Written request 1 => Can you output the part of the Blair Witch Project passage below, word for word, starting with "The Blair Witch Project left" and going on through "total worldwide gross."?
Written request 2 =>
What does the Blair Witch Project passage below state for each of these?
(a) How long is the mockumentary Curse of the Blair Witch?
(b) Where was the advertising placed instead of a big nationwide marketing campaign?
(c) What is the film's current total worldwide gross?

Document excerpt =>
☆ ☆ ☆ ☆ ☆
You can still access their old website on the Internet Archive. Accurate timelines, detailed mythology, photographs, evidence and reports from eye-witnesses made people believe in the existence of a witch in Burkittsville. Spreading chunks of information on different websites and forums kept people talking about the myth. And advertising at selected college campuses instead of a big nationwide marketing campaign helped to create a feeling that if you got to know about The Blair Witch Project, you thought you were discovering something special. Shortly before Blair Witch Project hit cinemas, Myrick and Sánchez published Curse of the Blair Witch (1999), a 44-minute mockumentary that introduced audiences on the Sci-Fi-Channel to the case of those three missing college students trying to investigate the Blair Witch myth.
The Blair Witch Project left a lot of people with mixed feelings. Due to the careful and extensive spread of the Blair Witch myth, the film's premise of being found footage seemed legit. Which ultimately lead to the films huge success - from a production budget of $60.000 to currently $248,639,099 in total worldwide gross.
☆ ☆ ☆ ☆ ☆
Entries supplied =>
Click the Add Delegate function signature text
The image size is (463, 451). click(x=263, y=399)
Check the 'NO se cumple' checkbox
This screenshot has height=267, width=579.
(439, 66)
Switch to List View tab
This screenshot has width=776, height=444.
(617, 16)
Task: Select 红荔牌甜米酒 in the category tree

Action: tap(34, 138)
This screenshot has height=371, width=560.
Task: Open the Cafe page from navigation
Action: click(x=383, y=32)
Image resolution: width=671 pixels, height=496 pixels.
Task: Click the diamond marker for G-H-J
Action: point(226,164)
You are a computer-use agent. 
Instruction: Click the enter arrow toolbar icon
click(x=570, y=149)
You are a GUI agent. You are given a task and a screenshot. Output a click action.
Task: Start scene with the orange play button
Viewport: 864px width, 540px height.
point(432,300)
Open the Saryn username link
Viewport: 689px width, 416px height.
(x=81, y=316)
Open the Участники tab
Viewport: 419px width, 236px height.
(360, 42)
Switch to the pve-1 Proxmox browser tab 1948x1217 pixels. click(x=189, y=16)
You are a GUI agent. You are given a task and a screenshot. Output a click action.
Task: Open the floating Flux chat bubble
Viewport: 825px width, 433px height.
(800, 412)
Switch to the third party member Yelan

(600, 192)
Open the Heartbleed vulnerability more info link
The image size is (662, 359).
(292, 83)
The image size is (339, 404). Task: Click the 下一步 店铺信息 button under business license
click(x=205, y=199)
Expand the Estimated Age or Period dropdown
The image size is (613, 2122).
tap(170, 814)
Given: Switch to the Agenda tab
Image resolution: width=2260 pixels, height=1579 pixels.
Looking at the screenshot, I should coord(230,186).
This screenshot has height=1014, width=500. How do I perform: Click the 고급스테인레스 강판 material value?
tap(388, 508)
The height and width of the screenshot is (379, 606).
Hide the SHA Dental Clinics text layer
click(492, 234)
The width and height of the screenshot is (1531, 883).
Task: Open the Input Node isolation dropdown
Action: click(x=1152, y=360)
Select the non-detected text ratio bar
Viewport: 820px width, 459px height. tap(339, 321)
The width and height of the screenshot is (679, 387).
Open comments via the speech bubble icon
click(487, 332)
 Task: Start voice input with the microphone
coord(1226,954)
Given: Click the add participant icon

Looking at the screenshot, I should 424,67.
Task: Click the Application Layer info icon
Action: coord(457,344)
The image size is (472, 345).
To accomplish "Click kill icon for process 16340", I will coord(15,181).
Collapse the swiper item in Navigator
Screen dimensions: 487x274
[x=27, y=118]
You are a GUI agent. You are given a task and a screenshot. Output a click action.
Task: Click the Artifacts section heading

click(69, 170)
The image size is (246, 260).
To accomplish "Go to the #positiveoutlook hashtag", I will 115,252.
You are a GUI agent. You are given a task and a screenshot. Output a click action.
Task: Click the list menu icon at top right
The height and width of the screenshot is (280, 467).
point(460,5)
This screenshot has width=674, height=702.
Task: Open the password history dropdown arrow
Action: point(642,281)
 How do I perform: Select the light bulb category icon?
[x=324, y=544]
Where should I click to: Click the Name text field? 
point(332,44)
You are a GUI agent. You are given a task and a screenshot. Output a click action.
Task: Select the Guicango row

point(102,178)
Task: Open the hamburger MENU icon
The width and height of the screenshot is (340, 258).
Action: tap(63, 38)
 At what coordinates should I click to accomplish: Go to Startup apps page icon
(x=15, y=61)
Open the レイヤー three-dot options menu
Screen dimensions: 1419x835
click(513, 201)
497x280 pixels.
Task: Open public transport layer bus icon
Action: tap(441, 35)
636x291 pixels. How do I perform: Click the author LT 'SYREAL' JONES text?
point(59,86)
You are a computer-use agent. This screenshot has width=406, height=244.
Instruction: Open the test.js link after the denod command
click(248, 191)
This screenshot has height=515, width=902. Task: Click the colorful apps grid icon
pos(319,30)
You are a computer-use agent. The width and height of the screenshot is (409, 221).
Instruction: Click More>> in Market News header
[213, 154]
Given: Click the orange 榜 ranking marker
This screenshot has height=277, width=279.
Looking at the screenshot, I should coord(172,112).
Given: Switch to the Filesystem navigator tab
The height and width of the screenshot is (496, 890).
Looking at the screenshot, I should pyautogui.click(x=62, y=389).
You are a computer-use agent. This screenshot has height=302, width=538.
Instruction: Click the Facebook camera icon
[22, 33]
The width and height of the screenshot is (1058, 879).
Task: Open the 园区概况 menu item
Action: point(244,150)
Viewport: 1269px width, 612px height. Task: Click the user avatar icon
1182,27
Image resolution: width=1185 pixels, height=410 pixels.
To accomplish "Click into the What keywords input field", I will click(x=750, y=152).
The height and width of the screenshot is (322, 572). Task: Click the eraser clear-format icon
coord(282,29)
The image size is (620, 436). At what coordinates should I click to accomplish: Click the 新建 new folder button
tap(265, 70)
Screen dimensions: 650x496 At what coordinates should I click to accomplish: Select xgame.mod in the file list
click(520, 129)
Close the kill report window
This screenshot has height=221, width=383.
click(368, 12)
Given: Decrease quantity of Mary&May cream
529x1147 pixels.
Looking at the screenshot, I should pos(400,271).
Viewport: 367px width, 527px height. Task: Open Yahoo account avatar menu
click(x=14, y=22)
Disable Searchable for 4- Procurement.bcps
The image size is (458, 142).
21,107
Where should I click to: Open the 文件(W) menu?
☆ ☆ ☆ ☆ ☆
Full response 1 =>
The Blair Witch Project left a lot of people with mixed feelings. Due to the careful and extensive spread of the Blair Witch myth, the film's premise of being found footage seemed legit. Which ultimately lead to the films huge success - from a production budget of $60.000 to currently $248,639,099 in total worldwide gross.

Full response 2 =>
(a) 44 minutes
(b) At selected college campuses
(c) $248,639,099